With the CAP theorem,
- the first part is consistency, which means that every time you read data, you get the most up-to-date information, or you get an error if it can't provide that up-to-date information.
- The second part is availability, which means that every request you make gets a response, even if it might not be the most up-to-date information.
- And the third part is partition tolerance, which means that the system continues to work even if there are network issues that split the system into separate parts.
Let's go through three examples, each focusing on a different pair of the CAP theorem guarantees.
First, if we consider a system that prioritizes consistency and availability (CA), it means that every read will get the latest write, and the system will always respond to requests. However, if there's a network partition, the system might have to sacrifice partition tolerance because it will need to ensure that all nodes are perfectly in sync before responding. These systems are often used in environments where network partitions are either rare or not a big concern. A good example is a traditional relational database that runs on a single server or a cluster that doesn't usually face network issues. Banks or financial institutions often prefer CA systems because they need consistent and available data, and they can control the environment to reduce network partitions.

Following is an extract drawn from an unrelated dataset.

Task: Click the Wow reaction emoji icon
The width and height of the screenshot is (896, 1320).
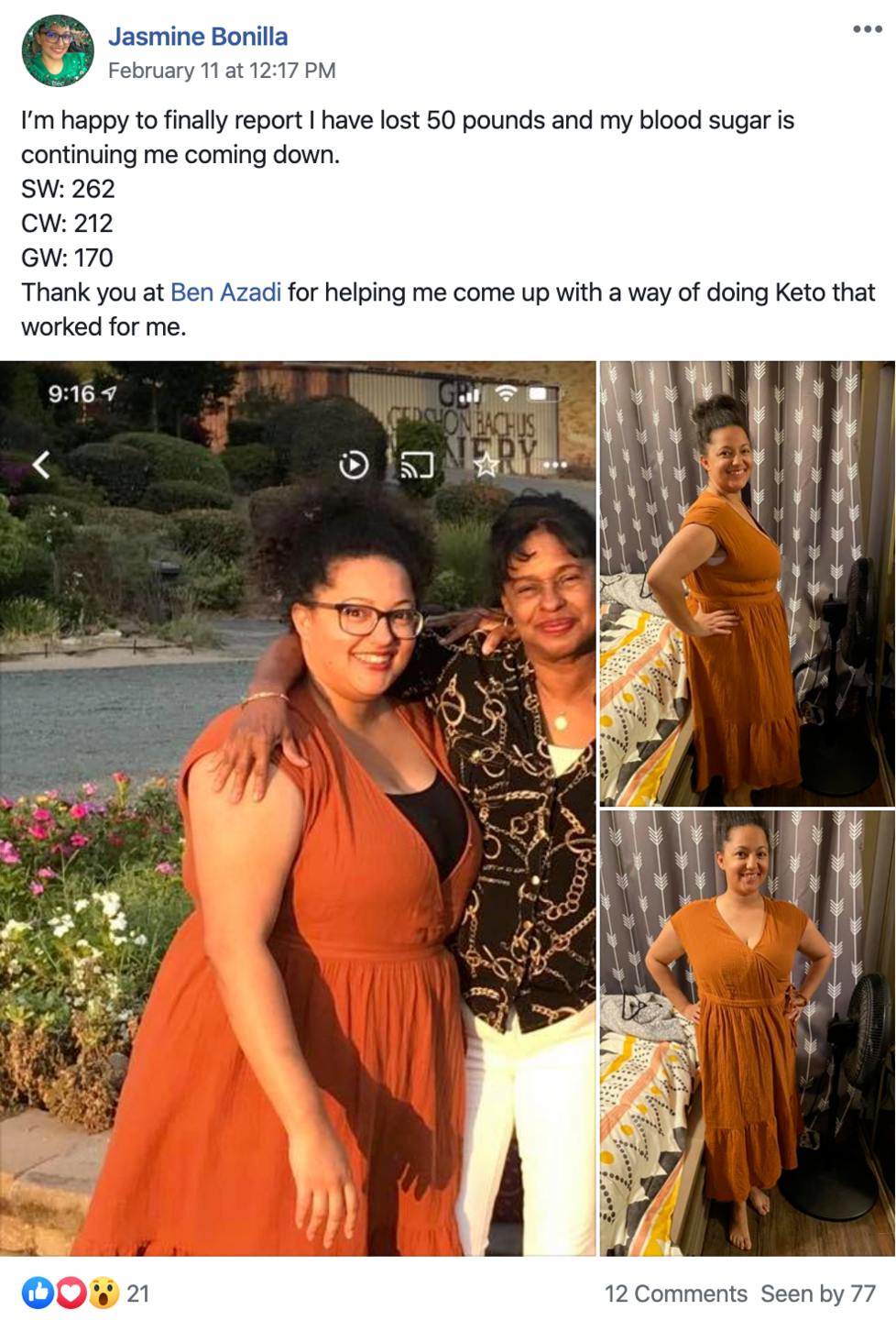Action: click(x=104, y=1293)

Second, if we look at a system that ensures consistency and partition tolerance (CP), that means it will always give you the most up-to-date data, and it will continue to function even if there's a network partition. But it might sacrifice availability because it could refuse to respond if it can't guarantee that consistency. An example of this would be a distributed database that uses strong consistency protocols, to ensure that most of the nodes agree on the data before responding, even if that means delaying responses. This is often important in industries like healthcare or finance, where data accuracy is critical, and you want to ensure that all parts of the system reflect the same data, even if that means sacrificing a bit of availability.

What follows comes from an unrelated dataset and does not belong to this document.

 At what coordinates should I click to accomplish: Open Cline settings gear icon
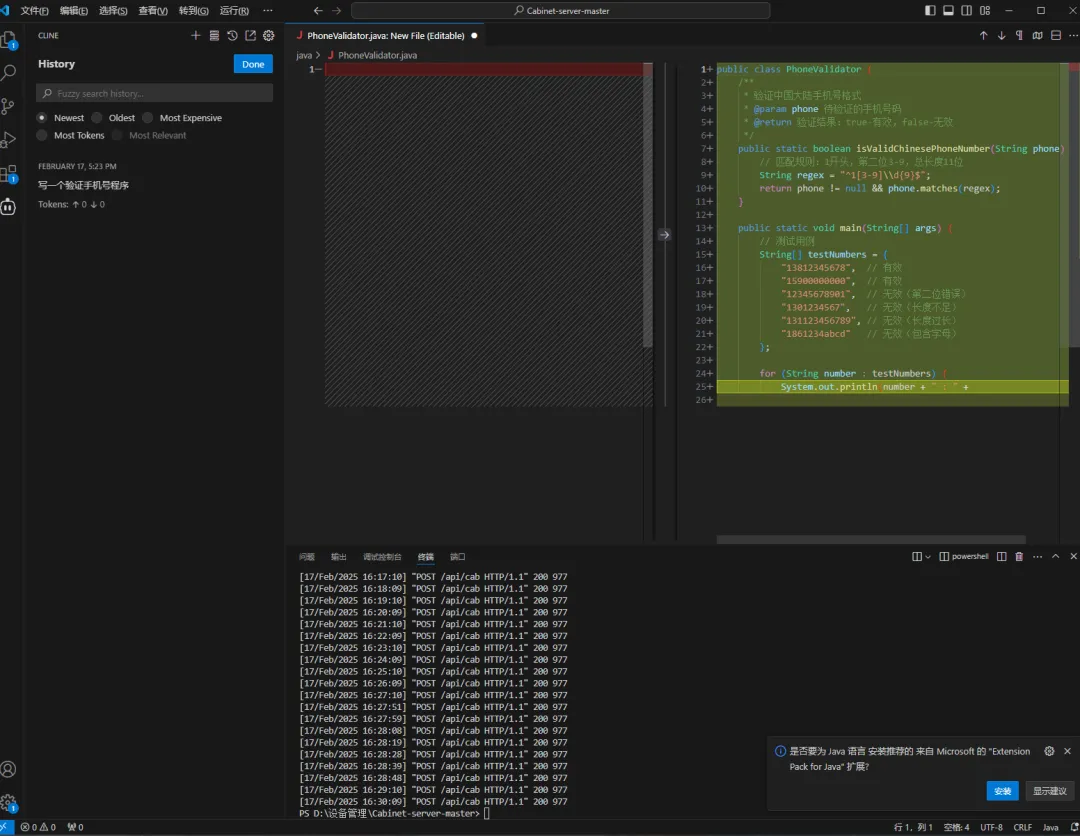[x=268, y=35]
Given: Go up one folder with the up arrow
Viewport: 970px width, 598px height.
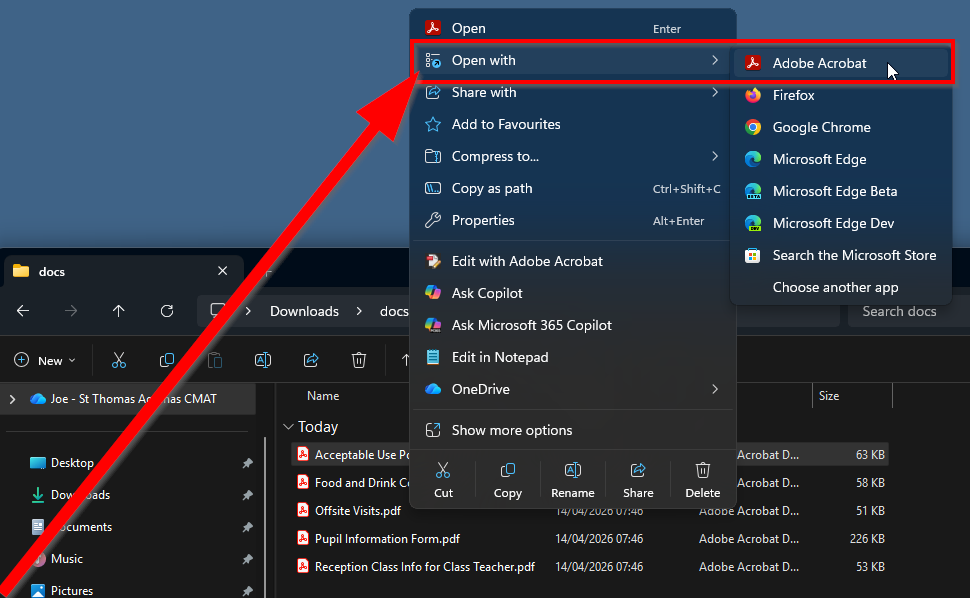Looking at the screenshot, I should point(119,311).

Lastly, if we focus on availability and partition tolerance (AP), that means the system will always give a response and keep working even if there's a network partition, but it might not always give you the most up-to-date data. This is what we often see in eventually consistent systems, like some NoSQL databases. An example of this would be a social media platform where you can still post updates and read posts even if some parts of the system are temporarily out of sync. These systems are designed to handle high traffic and ensure that users can always interact with the platform, even if it means that some data might not be perfectly consistent across all nodes at all times.